The mass of the dibasic acid in 1 L (1000 mL) of the solution is 6.0 g. The volume of the acid solution taken is 12.5 mL. Mass of acid in 12.5 mL solution = $(6.0 \text{ g} / 1000 \text{ mL}) \times 12.5 \text{ mL} = 0.075 \text{ g}$. The solution is neutralized by 10 mL of a decinormal (0.1 N) NaOH solution.

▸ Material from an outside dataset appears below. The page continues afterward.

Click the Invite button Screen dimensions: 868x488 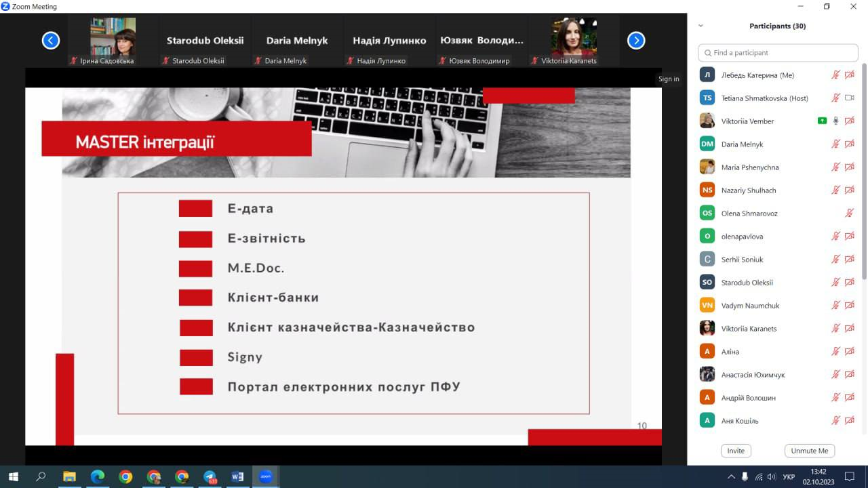[736, 450]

Using the neutralization law, milli-equivalents of acid = milli-equivalents of base: $N_{acid} \times V_{acid} = N_{base} \times V_{base}$. $N_{acid} \times 12.5 \text{ mL} = 0.1 \text{ N} \times 10 \text{ mL}$. $N_{acid} = (0.1 \times 10) / 12.5 = 1 / 12.5 = 0.08 \text{ N}$. The relationship between normality (N), molarity (M), and basicity (n-factor) of an acid is $N = M \times n$. Since the acid is dibasic, its basicity (n-factor) is 2. $0.08 \text{ N} = M_{acid} \times 2$. $M_{acid} = 0.08 / 2 = 0.04 \text{ M}$. Molarity is defined as moles of solute per liter of solution. $M_{acid} = (\text{Mass of acid} / \text{Molecular Weight}) / \text{Volume of solution (in L)}$. $0.04 \text{ mol/L} = (0.075 \text{ g} / \text{MW}) / (12.5 / 1000 \text{ L})$. $0.04 = 0.075 / (\text{MW} \times 0.0125)$. $\text{MW} = 0.075 / (0.04 \times 0.0125)$. $\text{MW} = 0.075 / 0.0005$. $\text{MW} = 150 \text{ g/mol}$.